近年、廃プラスチック問題が注目される中、政府や企業が削減への取り組みに動き始めている。G20のエネルギー環境閣僚会合では廃プラへの対策の枠組みを設置。政府は東京五輪前のレジ袋有料化の方針を明らかにし、コンビニ各社はプラ包装を紙製や植物性へ切り替えなどを発表している。
アサヒ飲料もそれらの取り組みを進めている企業の1つだ。
社を挙げて環境負荷軽減に取り組むアサヒ飲料
2019年から、「アサヒグループ環境ビジョン2050」や「容器包装2030」など、包装だけでなく、社を挙げて様々な環境負荷軽減に取り組んでいる。
1983年から2Lペットボトルを、1996年から500ml以下の小型ペットボトルを採用しているアサヒ飲料。2005年にはペットボトル飲料での採用は日本初となるという植物由来原料を使用したラベルを採用し始め、それ以降、ペットボトルやキャップの軽量化など、目立たなくも着実に改善を進めている。
どれも小さなステップに見えるが...
「大きな変化、例えばリサイクル素材100%にするとか、それには技術や投資が必要になってきますので、すぐに実現するのは難しいことなのです」と応えてくださったのは、コーポレートコミュニケーション部の松沼彩子さんだ。

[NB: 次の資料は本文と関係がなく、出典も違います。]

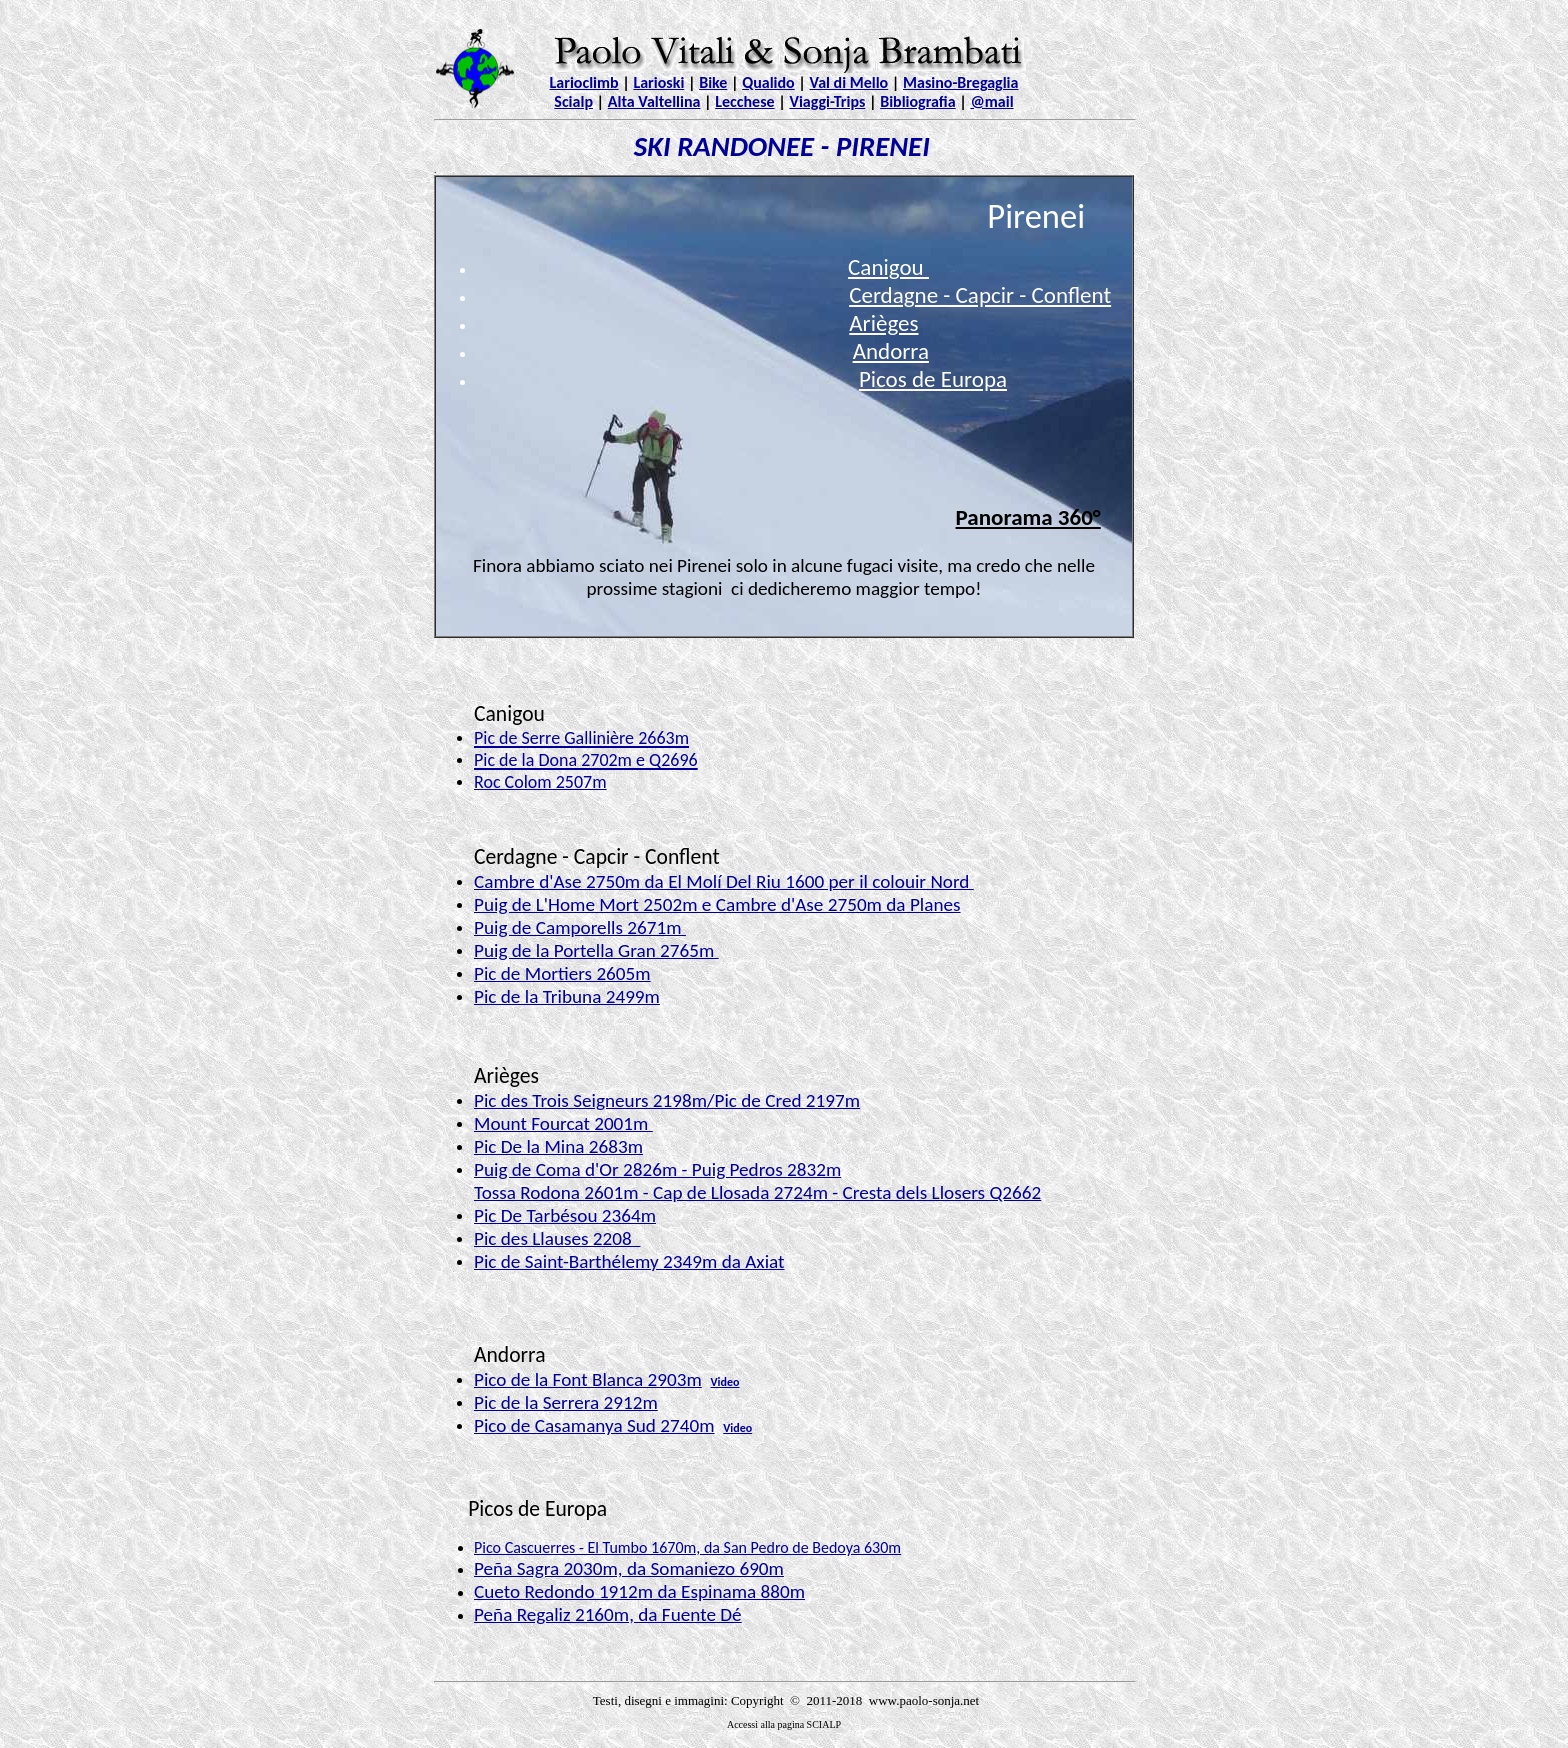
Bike (713, 82)
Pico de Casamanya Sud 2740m (594, 1425)
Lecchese (744, 101)
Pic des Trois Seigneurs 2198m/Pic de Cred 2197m (667, 1100)
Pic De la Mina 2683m (558, 1146)
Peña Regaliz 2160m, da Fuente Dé (608, 1614)
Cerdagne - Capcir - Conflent (980, 295)
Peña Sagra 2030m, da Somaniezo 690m (629, 1568)
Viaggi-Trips (827, 101)
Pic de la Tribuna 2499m (567, 996)
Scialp (573, 101)
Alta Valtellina (654, 101)
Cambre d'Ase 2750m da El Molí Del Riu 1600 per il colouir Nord (724, 881)
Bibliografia (917, 101)
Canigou (888, 267)
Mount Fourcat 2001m (563, 1123)
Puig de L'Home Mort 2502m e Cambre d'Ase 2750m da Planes (717, 904)
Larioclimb (584, 82)
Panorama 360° (1028, 517)
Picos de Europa (933, 379)
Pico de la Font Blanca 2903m (588, 1379)
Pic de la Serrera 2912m (566, 1402)
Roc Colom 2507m (540, 782)
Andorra (891, 351)
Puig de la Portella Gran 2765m (596, 950)
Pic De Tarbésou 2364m (565, 1215)
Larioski (658, 82)
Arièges (883, 323)
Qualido (768, 82)
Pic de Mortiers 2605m (562, 973)
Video (724, 1382)
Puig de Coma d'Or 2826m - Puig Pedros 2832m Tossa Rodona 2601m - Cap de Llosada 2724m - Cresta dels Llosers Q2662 (757, 1181)
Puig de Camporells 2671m (580, 927)
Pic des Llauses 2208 (557, 1238)
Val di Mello (849, 82)
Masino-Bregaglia (960, 82)
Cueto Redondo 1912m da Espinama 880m (639, 1591)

また、変化を推進するには、消費者の意識改革も重要だと言う。
「今でこそリサイクルや環境意識が高まってきましたが、少し前までは、リサイクルで作った素材を『ごみを使って食品を梱包するのか?』というお客様から嫌悪の声もあったんです。これらの取り組みを変えていくには、世の中の意識も伴う必要があります」
「ラク」して「エコ」できるラベルレス・ボトル
地道なボトル改善の中、珍しく目を引いたのが2018年から採用されている「ラベルレスボトル」だ。ゴミが減るだけでなく、「ラクで便利」と反響を得ているという。
「環境に配慮した商品の展開を模索していた中、『箱買いして毎日飲むようなドリンクに、全部ラベルが付いている必要ある?』『ラベルを毎回取り外すのは面倒では?』という社内の声を元に、開発にいたりました」
そう話すのは、マーケティング部の飯島宙子さん。ラベルレス・ボトルは一部のオンラインでの箱注文限定だが、商品にロールラベル(ボトルの周りについている商品詳細が記載されている薄いラベル)をつけず、情報は配送される際の段ボール箱に記載されている。リサイクル分別時にラベルを剥がす手間を省くことができると好評で、対象商品も拡大中だという。
「ラベルを無くすだけでは、大きな環境負荷削減には繋がりません。しかし、ラベルレス商品を選ぶ事で、ラクをしながら環境配慮に少しでも貢献できるという事で、お客様にも好評です」と話す。
「捨てればゴミ、還せば資源」
そして、最後に飯島さんは「『捨てればゴミ、返せば資源』と言いますが、いくらボトルを改良しても、回収できなければただのゴミになってしまいます」と話す。
そこで同社では、自動販売機の隣にあるリサイクル箱に他のゴミが捨てられないように、分別の徹底を促すステッカーを貼るなどの取り組みを行っており、他の方法も現在模索中だという。
変革は一夜にしてならず。微々たる改善を重ね、変化していくペットボトル。私たちはその利便性の恩恵に感謝しながら、しっかりリサイクルしていく必要がある。